§ **SET TASK 1**:
Tally the lines of the records that contain the string "screenshot", and give only the number.

Some Guy seems to (cautiously and mildly) align with Jordan Peterson on the topic of Cultural Christianity: that is, the concept that even if you don't believe in God, or the Incarnation, or the Resurrection, you should still go to church and perform the outward rituals and ceremonies of the Christian religion. Christianity has, as a meme, proved itself to be pro-social, pro-growth, and pro-peace and we don't have a better replacement. Better to treat Christianity as a Chesterton Fence and embrace it even against your reason than to cast it aside and be left in a Nietzschean void.
Some Guy recently published an article in favor of Cultural Christianity. His main goal in the essay seems to be to convince sympathetic atheists to attend religious services. He calls the "obvious" objections distractions, and seems to think that many of these objections will be naturally addressed through interactions with the religious community. If he is holds orthodox Christian views (I believe he is Roman Catholic), then such questions could only be addressed truthfully in the Church; but he asks these atheists to attend synagogues and mosques as well. Perhaps he considers any religious exposure a positive step in an atheist's journey towards Christ.

§ **ENTRIES**:
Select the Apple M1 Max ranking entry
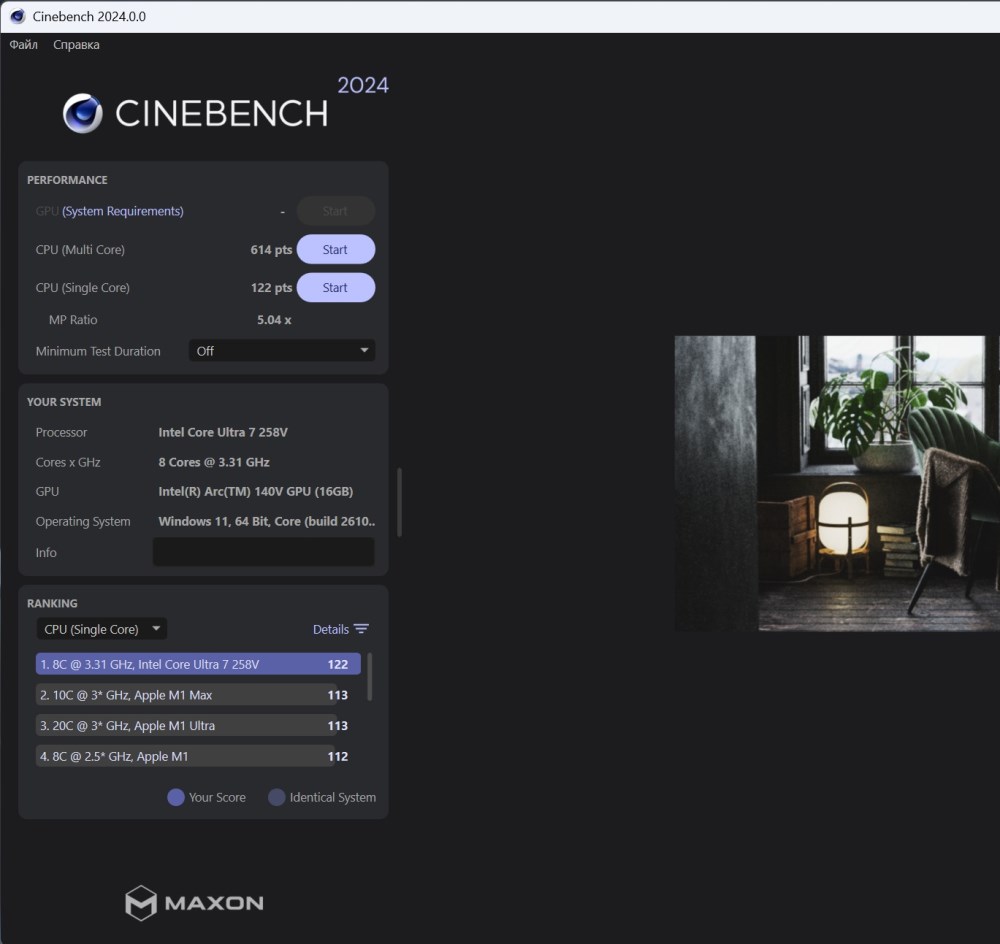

...

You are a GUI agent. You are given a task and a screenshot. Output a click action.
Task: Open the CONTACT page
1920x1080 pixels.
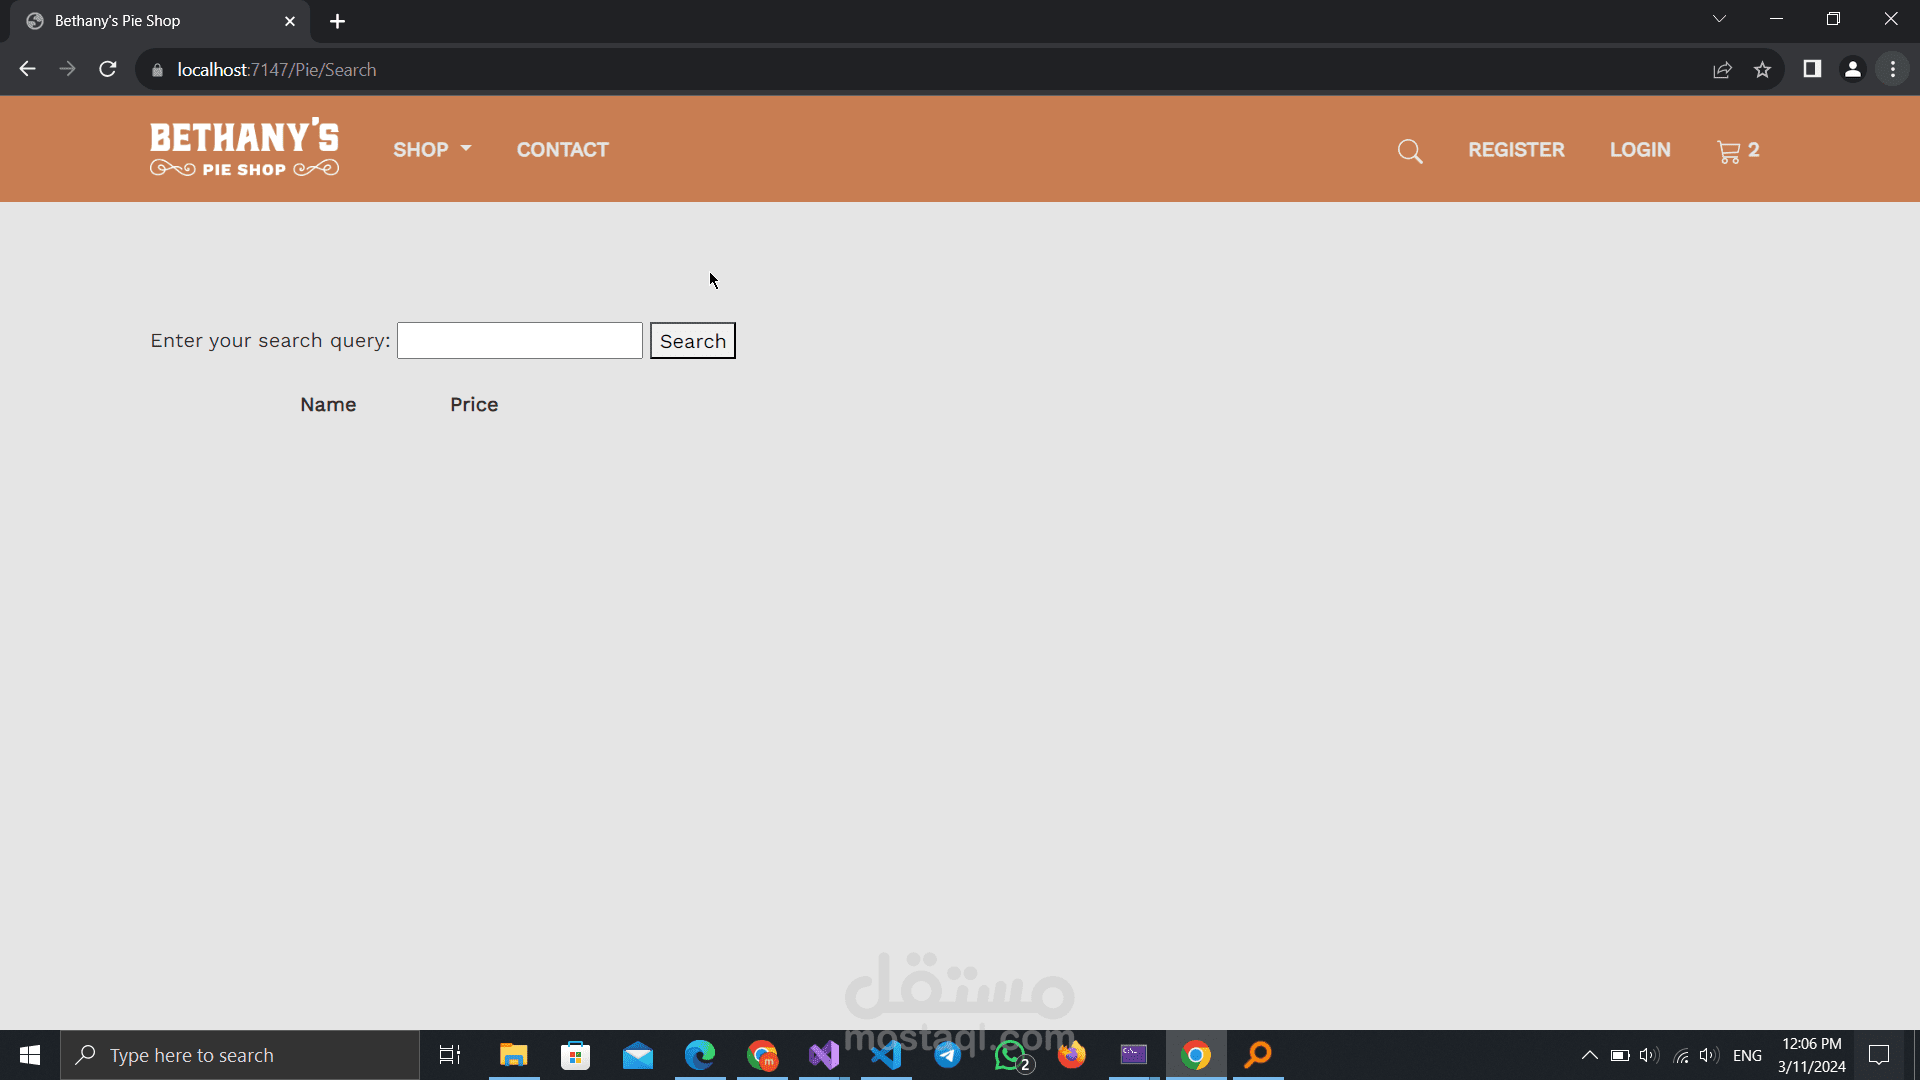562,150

§ **SET TASK 2**:
According to the text on Cultural Christianity, why should people who don't believe in God still go to church and perform its rituals?

§ **FULL RESPONSE 1**:
1

§ **FULL RESPONSE 2**:
Christianity, as a meme, has proved itself to be pro-social, pro-growth, and pro-peace, and there is no better replacement. It is better to treat it as a Chesterton Fence and embrace it even against reason than to cast it aside and be left in a Nietzschean void.